* Aim of the exercise
Format the entries as a numbered list, leaving out blank lines, starting with the first line of the entries and going on through the line containing "pos(465,371)".

** begin **

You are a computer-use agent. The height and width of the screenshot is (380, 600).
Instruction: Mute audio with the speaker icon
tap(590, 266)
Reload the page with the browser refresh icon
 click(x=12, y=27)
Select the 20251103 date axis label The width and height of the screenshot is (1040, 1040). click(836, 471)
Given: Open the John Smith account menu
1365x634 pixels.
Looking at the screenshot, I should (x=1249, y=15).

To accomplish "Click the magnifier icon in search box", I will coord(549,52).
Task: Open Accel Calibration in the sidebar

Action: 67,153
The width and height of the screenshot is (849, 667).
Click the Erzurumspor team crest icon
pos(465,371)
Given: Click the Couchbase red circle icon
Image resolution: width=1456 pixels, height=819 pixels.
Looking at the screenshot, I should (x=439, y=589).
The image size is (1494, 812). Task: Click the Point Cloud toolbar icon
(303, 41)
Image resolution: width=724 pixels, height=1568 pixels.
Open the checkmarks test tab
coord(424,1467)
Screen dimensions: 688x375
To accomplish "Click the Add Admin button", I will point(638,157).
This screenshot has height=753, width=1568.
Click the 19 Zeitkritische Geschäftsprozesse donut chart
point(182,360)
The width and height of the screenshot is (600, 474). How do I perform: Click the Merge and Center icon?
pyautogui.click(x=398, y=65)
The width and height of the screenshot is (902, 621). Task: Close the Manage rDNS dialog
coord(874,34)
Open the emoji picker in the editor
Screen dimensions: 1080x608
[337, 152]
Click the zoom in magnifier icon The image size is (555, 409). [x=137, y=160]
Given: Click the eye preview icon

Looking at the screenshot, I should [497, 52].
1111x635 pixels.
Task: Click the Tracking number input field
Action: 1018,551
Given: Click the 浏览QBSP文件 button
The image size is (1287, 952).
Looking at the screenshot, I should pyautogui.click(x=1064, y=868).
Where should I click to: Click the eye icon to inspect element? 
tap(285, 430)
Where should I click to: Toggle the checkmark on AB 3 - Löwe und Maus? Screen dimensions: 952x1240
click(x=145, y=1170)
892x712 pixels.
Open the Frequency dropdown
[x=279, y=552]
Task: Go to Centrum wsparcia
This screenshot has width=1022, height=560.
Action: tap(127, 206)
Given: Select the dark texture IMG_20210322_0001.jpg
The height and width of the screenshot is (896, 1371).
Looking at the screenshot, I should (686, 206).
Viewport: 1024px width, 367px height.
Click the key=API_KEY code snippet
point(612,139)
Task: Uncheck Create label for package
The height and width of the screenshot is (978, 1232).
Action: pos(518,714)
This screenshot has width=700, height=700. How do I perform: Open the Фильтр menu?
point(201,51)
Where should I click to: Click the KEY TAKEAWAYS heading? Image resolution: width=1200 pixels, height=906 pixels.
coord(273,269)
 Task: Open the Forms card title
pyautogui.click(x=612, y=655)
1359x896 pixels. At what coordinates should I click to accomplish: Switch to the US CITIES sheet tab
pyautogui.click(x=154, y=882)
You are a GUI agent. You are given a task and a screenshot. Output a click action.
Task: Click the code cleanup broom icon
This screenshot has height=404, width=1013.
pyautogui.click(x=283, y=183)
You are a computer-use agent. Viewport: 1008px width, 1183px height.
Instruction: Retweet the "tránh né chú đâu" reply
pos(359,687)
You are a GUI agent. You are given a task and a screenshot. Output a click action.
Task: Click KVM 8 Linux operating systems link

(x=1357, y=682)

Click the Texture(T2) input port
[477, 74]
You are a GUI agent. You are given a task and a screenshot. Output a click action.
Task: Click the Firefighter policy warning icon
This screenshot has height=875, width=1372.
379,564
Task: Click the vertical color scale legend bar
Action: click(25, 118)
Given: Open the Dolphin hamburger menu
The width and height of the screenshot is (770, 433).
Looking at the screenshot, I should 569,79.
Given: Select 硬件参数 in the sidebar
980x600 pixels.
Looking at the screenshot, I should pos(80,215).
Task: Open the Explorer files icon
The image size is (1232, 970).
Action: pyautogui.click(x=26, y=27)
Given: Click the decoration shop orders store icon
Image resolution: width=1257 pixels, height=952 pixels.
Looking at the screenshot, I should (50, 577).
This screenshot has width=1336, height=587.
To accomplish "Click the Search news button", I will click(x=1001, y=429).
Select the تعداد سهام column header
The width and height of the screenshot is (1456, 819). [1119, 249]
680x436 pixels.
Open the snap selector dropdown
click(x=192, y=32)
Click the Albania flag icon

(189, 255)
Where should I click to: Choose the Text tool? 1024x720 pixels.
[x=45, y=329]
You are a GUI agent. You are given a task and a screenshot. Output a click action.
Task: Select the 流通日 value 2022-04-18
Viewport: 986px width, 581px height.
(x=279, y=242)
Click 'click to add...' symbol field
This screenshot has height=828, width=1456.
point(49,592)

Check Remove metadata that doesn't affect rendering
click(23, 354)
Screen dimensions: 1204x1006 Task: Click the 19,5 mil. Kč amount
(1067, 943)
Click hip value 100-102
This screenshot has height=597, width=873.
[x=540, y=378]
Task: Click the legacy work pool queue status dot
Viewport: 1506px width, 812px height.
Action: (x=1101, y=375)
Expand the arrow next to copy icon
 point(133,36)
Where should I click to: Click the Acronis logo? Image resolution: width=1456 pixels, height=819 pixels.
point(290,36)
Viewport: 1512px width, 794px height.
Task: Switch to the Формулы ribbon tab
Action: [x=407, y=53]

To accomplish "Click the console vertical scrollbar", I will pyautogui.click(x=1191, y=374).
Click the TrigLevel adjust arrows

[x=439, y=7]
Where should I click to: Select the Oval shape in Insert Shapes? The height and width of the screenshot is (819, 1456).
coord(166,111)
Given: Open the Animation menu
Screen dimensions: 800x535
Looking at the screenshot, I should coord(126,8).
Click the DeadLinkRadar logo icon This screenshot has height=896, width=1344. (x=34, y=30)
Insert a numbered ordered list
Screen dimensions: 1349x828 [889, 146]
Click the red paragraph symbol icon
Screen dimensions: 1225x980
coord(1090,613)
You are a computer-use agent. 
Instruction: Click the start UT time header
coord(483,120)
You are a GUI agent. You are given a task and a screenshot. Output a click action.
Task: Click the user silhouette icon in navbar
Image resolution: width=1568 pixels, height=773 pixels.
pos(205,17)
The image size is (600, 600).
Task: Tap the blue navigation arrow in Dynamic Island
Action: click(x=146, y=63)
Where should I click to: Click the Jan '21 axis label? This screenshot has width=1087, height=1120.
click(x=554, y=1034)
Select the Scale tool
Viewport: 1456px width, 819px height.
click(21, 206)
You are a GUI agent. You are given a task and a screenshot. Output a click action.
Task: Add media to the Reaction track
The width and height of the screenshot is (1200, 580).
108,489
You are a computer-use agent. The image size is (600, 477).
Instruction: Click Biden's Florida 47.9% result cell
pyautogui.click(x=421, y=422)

** end **

* Problem solution
1. You are a computer-use agent. The height and width of the screenshot is (380, 600).
2. Instruction: Mute audio with the speaker icon
3. tap(590, 266)
4. Reload the page with the browser refresh icon
5.  click(x=12, y=27)
6. Select the 20251103 date axis label The width and height of the screenshot is (1040, 1040). click(836, 471)
7. Given: Open the John Smith account menu
8. 1365x634 pixels.
9. Looking at the screenshot, I should (x=1249, y=15).
10. To accomplish "Click the magnifier icon in search box", I will coord(549,52).
11. Task: Open Accel Calibration in the sidebar
12. Action: 67,153
13. The width and height of the screenshot is (849, 667).
14. Click the Erzurumspor team crest icon
15. pos(465,371)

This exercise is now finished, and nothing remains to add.